Samoa international rugby league footballer

Pat Mata'utia-Leifi (pronounced ma-ta-oo-tee-a) (born 11 September 1993) is a Samoa international rugby league footballer. His positions are and . He previously played for the Newcastle Knights in the National Rugby League.

==Background==
Mata'utia was born in Campsie, New South Wales, Australia. He is of Samoan descent.

He played his junior rugby league for the South Newcastle Lions in the Newcastle Rugby League, before being signed by the Newcastle Knights.

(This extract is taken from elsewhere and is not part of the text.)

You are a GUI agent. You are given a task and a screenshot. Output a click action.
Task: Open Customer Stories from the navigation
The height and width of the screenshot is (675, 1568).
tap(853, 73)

Mata'utia is the younger brother of Knights teammates Peter Mata'utia and Chanel Mata'utia, and older brother of Knights teammate Sione Mata'utia.

==Playing career==
===Early career===
In October 2011, Mata'utia played for the Australian Schoolboys. In 2012 and 2013, he played for the Newcastle Knights' NYC team. On 16 October 2013, he re-signed with the Knights on a 2-year contract. In 2014, he graduated on to the Knights' New South Wales Cup team. Late in September 2014, he signed a letter of intent to join the Canterbury-Bankstown Bulldogs on a four-year contract starting in 2016, along with his brothers Chanel and Sione. However, the NRL's rules didn't allow Canterbury to register the contracts until 30 June 2015, leaving the option of staying at Newcastle open for the Mata'utias.

===2015===
On 19 March, Mata'utia re-signed with the Newcastle outfit on a three-year contract, along with his brothers Chanel and Sione. On 2 May, he played for Samoa against Tonga in the 2015 Polynesian Cup, making his international debut on the wing in Samoa's 18-16 win at Cbus Super Stadium.

===2016===
In round 1 of the 2016 NRL season, Mata'utia made his NRL debut for Newcastle against the Gold Coast Titans after the suspension of his brother Sione left open a position at centre. He scored a try on debut in Newcastle's 12-30 loss at Cbus Super Stadium. He finished the year with 14 appearances and two tries.

===2018===
After not seeing NRL time for the last two seasons, Mata'utia parted ways with the Newcastle club at the end of the 2018 season.